[Saved entries]
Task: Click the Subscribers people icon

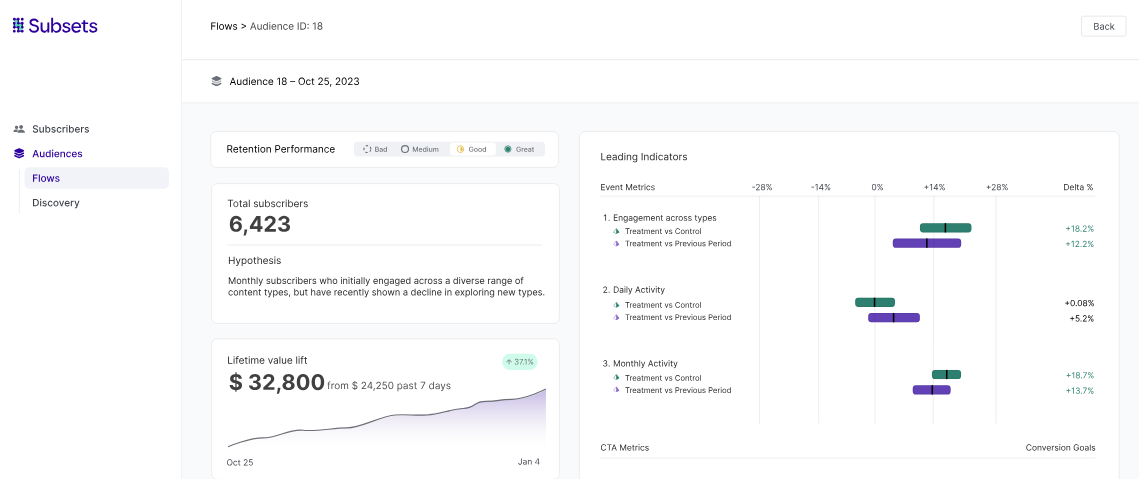Action: click(x=19, y=129)
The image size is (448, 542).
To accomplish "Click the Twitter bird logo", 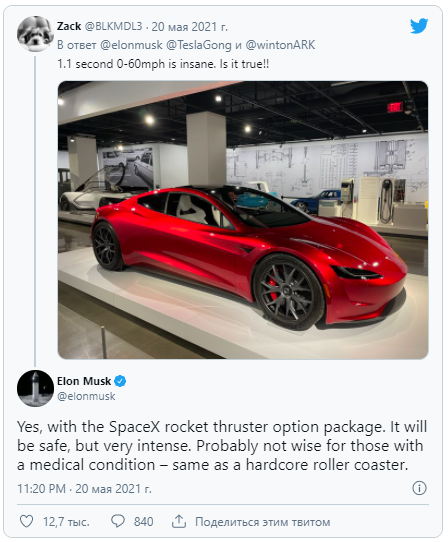I will (x=419, y=26).
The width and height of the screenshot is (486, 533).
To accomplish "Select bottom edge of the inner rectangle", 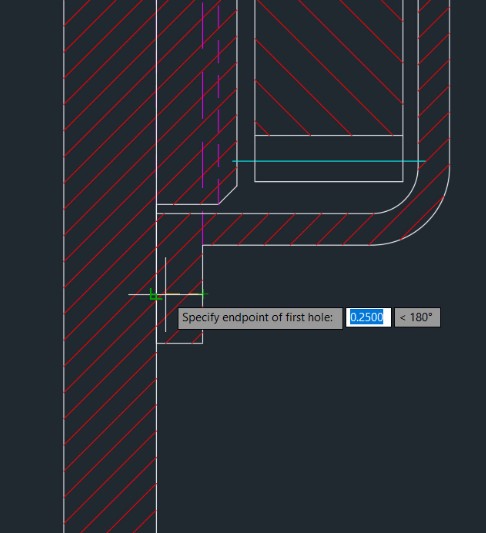I will (x=329, y=182).
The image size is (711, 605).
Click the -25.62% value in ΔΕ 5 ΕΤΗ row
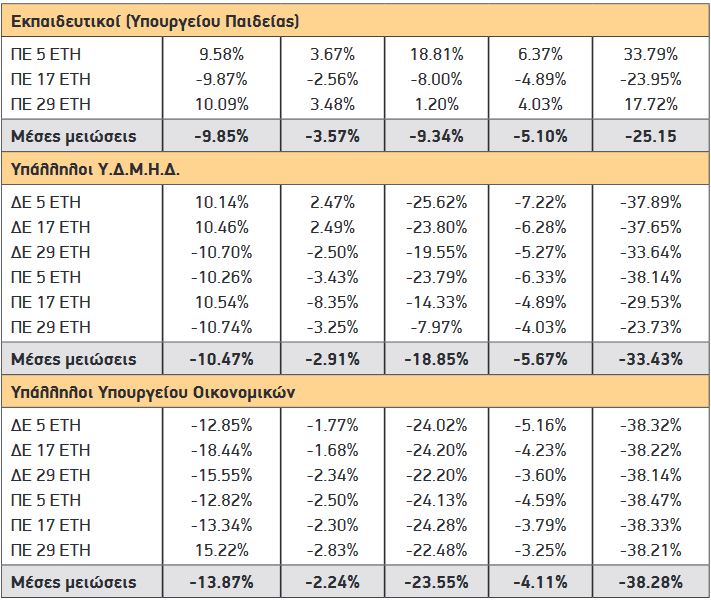click(437, 202)
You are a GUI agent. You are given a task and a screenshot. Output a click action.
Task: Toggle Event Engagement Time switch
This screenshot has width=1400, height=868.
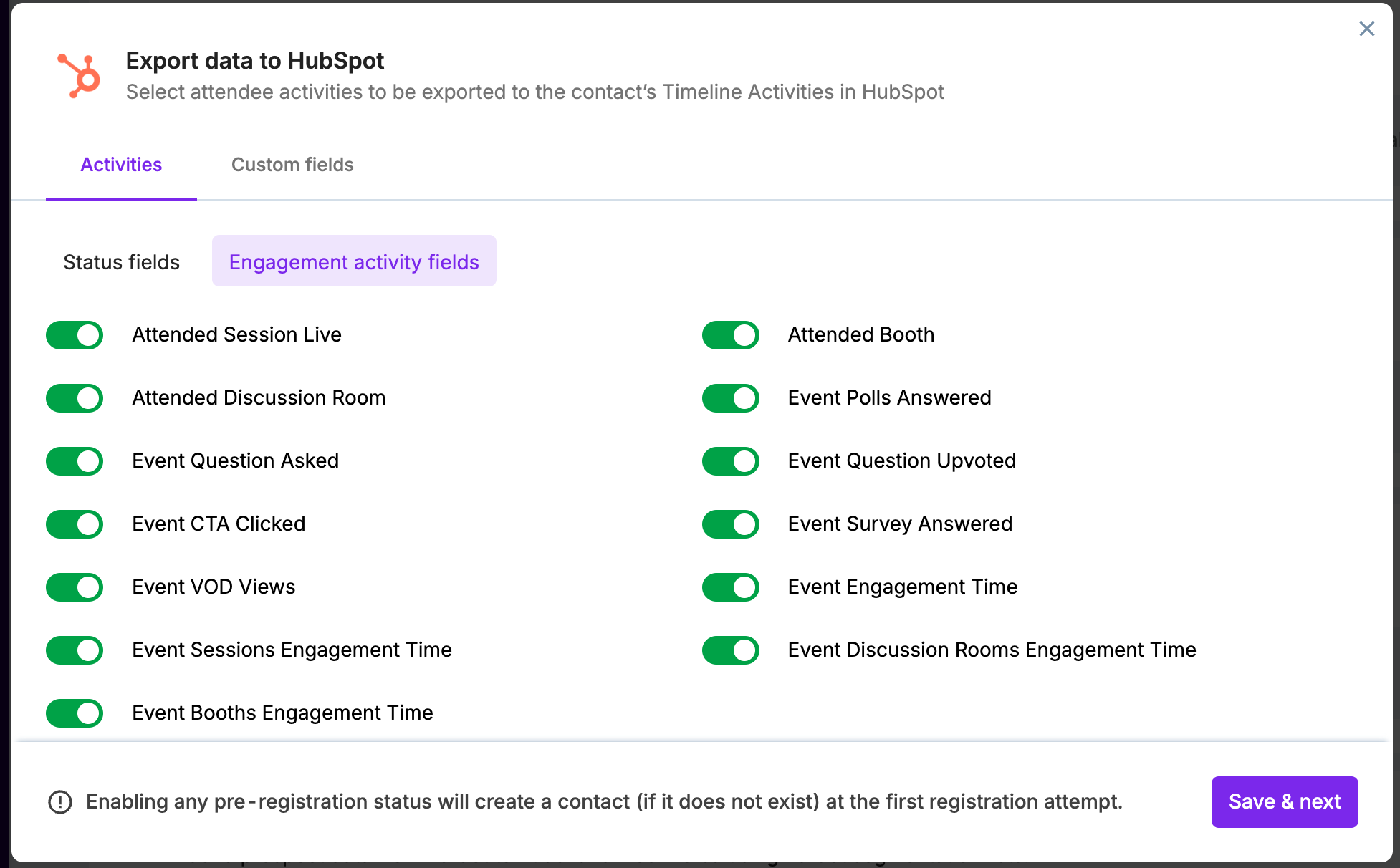tap(730, 587)
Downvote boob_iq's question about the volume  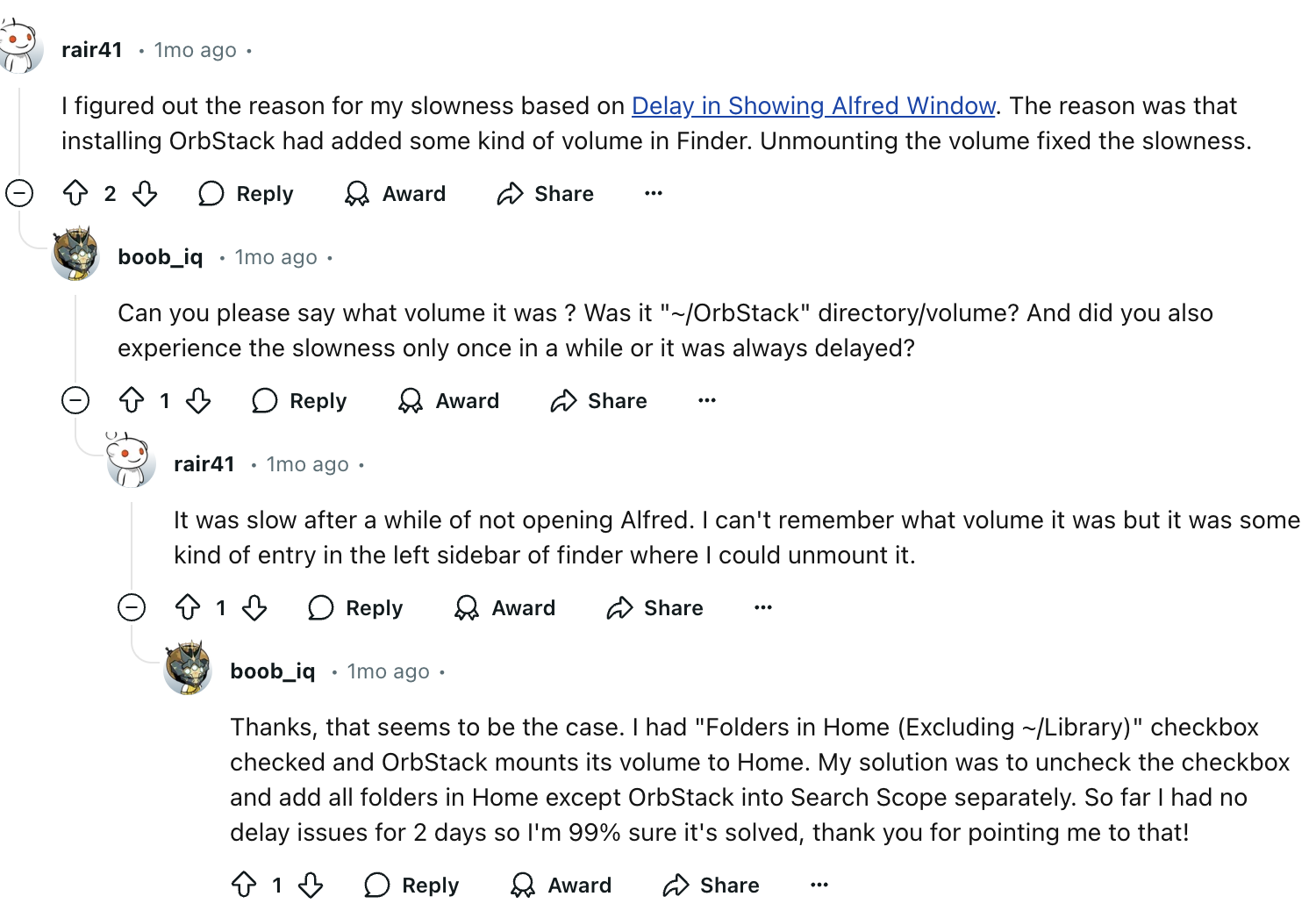(198, 400)
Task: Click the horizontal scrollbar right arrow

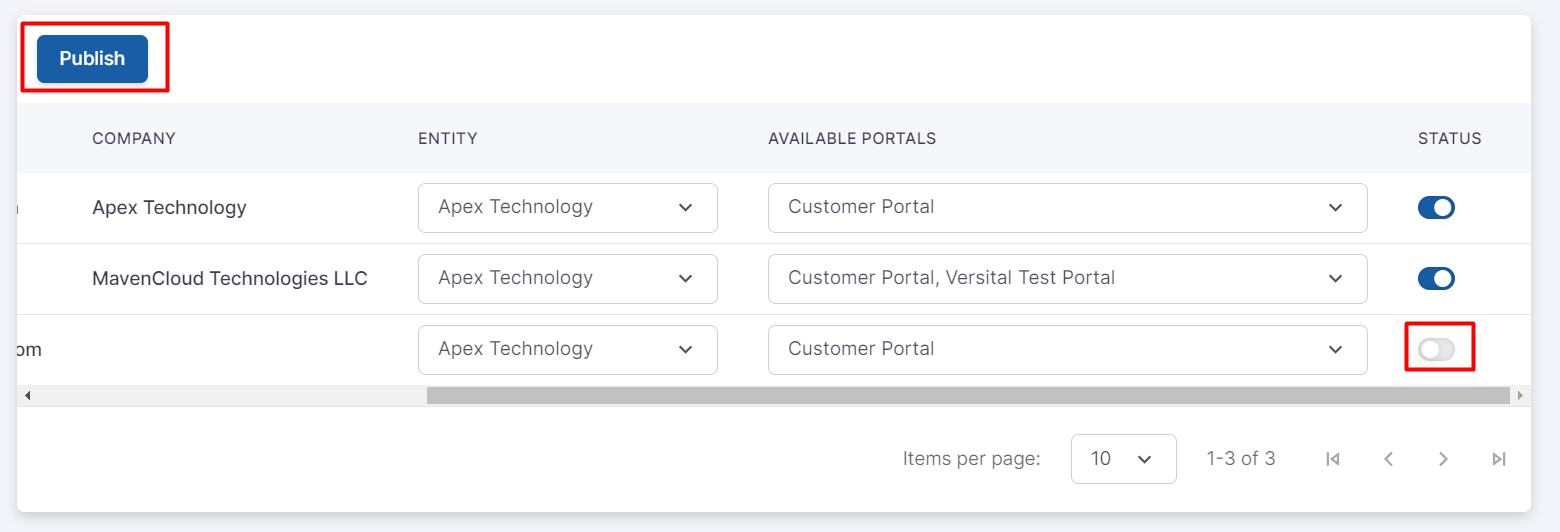Action: [x=1520, y=396]

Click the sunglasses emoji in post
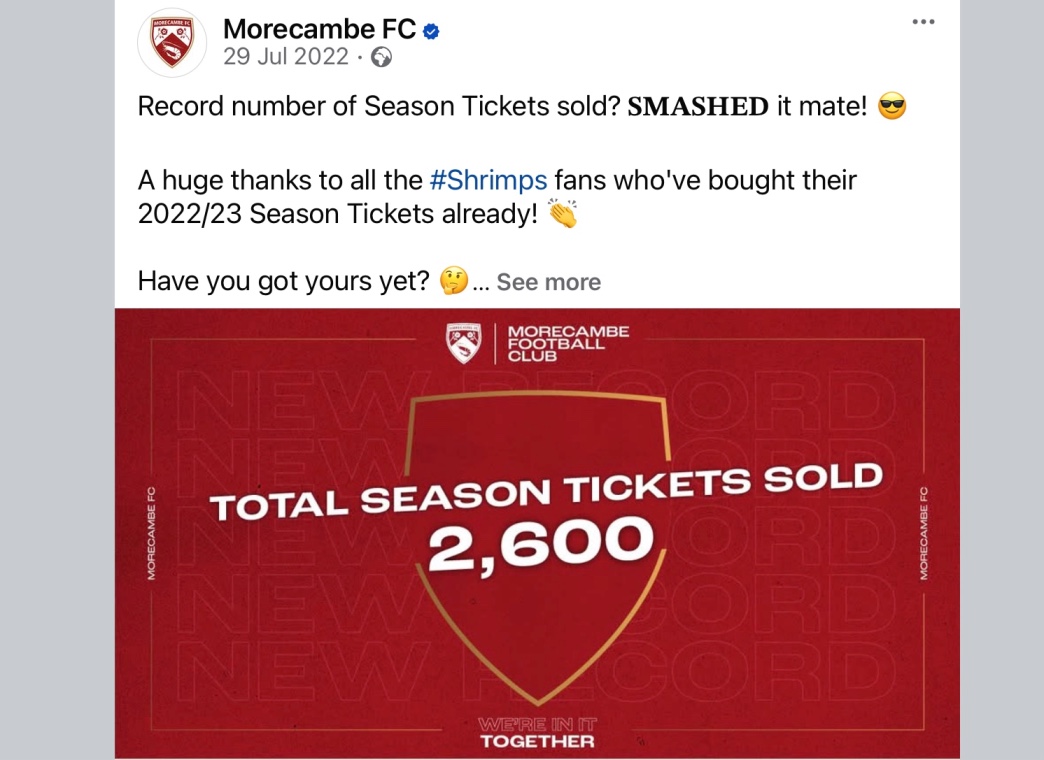coord(892,107)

Work to complete: Please show each line in the records above that contains "size".

Answer box:
The image size is (448, 542).
The image size is (711, 605).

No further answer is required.